What you should do:
The result should be the lines from the one that contains "Click the Customer E-mail field" to the final line of the entries below, copied exactly and with no pictures.

┌─ Extracted information

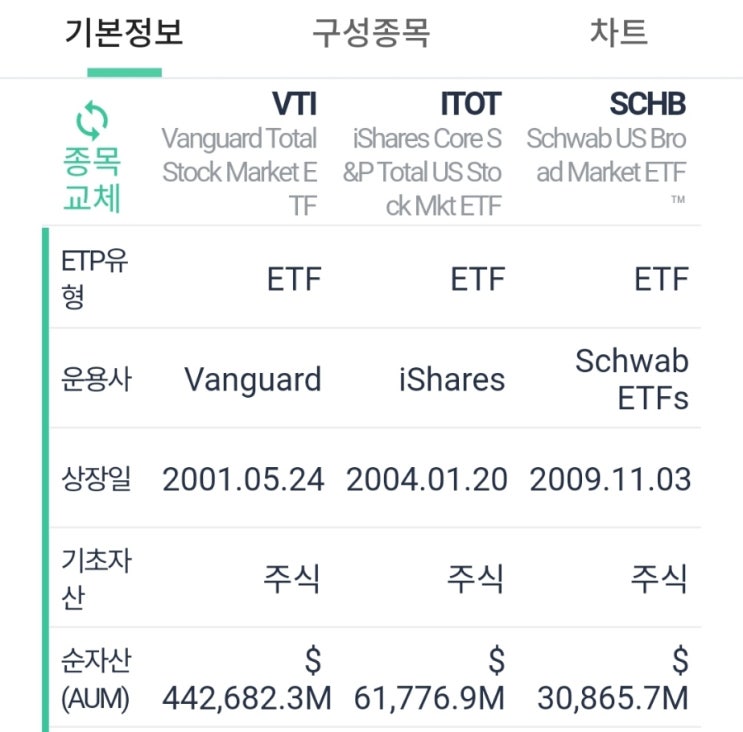Tap the 종목 교체 button label
This screenshot has width=743, height=732.
pos(92,180)
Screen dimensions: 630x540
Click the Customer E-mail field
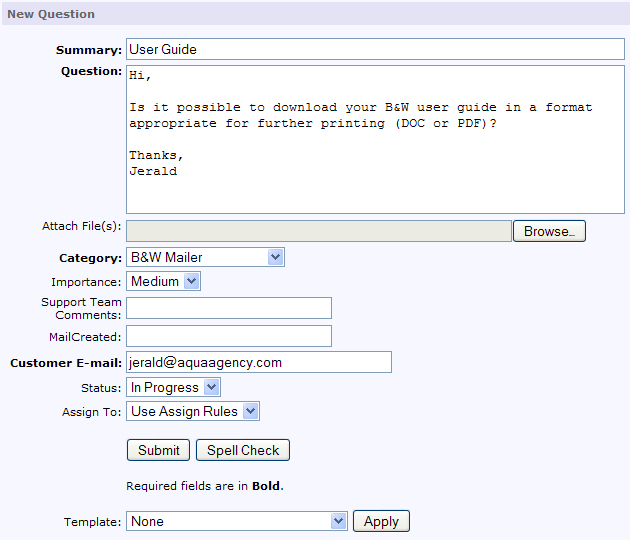tap(259, 362)

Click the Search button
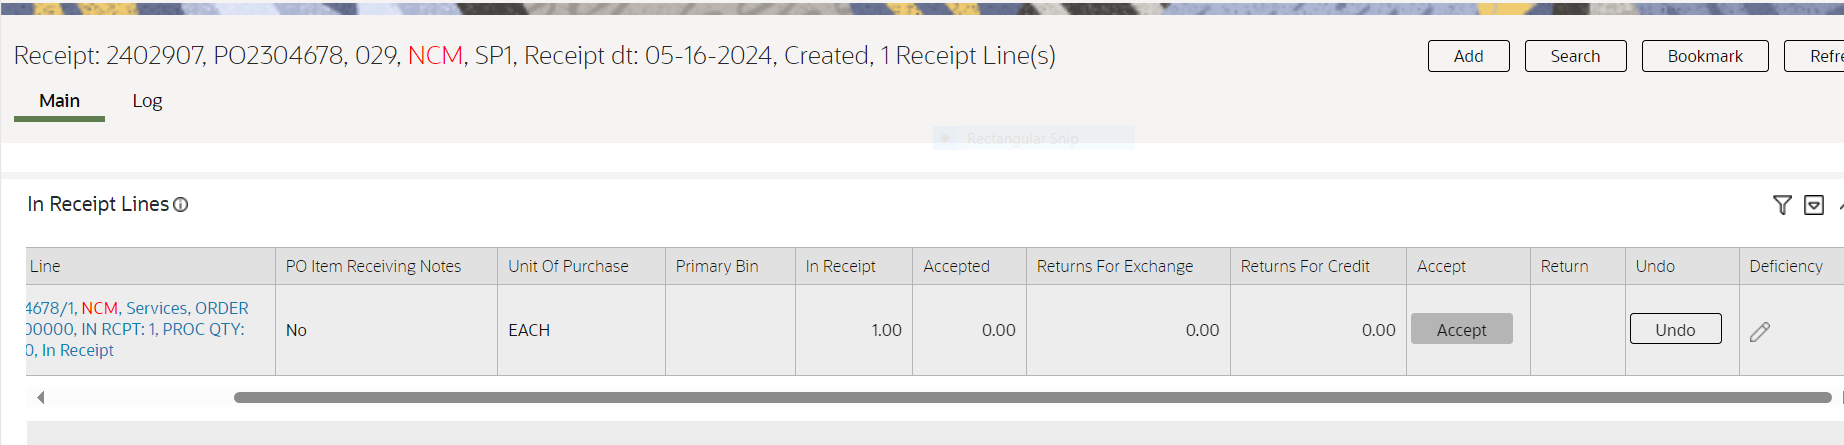(1575, 56)
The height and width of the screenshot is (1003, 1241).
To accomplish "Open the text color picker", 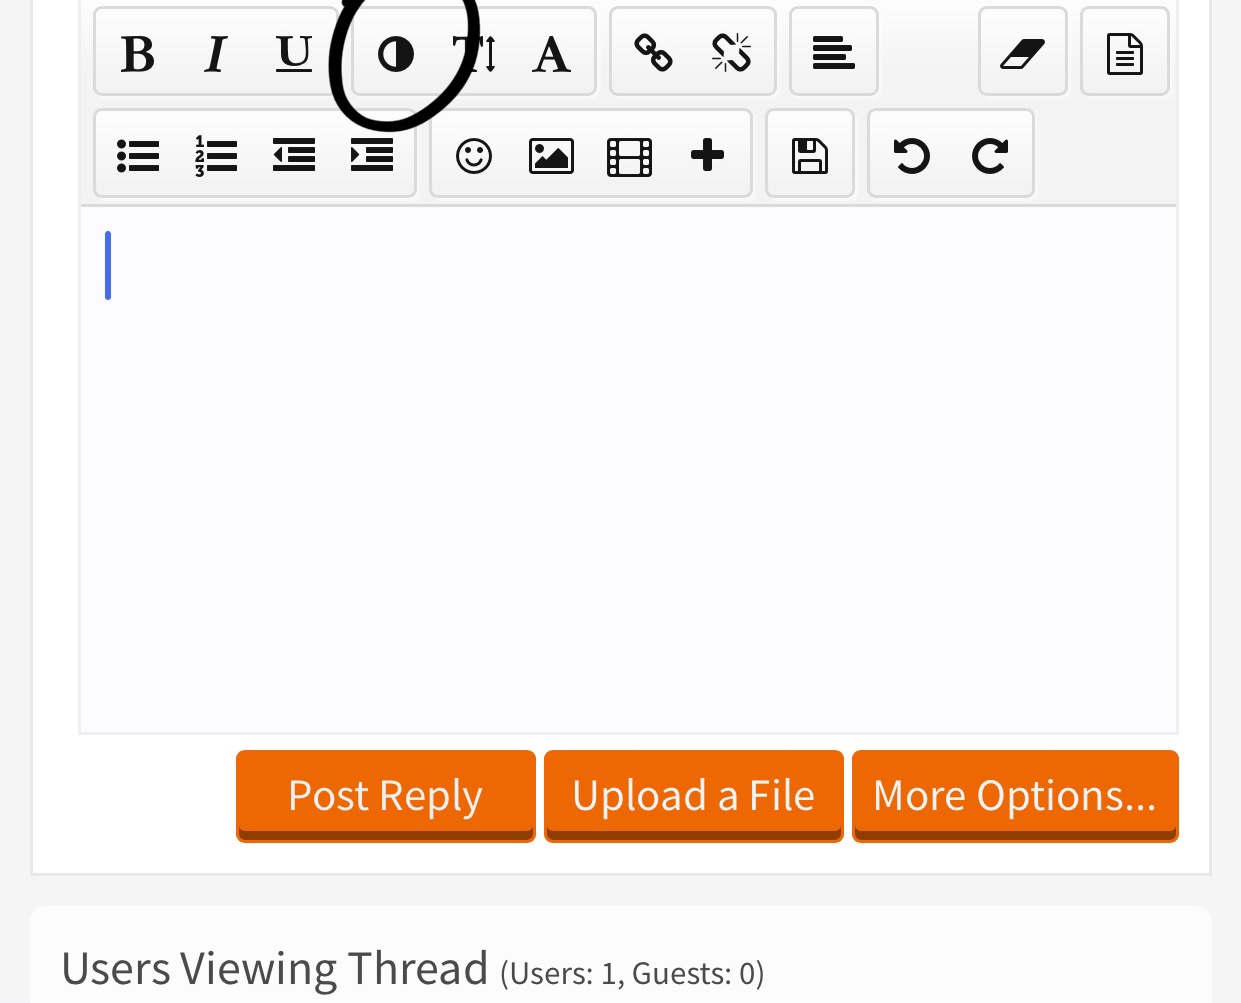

└─

Expected output:
Click the Customer E-mail field
tap(259, 362)

Click the Search button
(1575, 56)
The height and width of the screenshot is (1003, 1241).
To accomplish "Open the text color picker", 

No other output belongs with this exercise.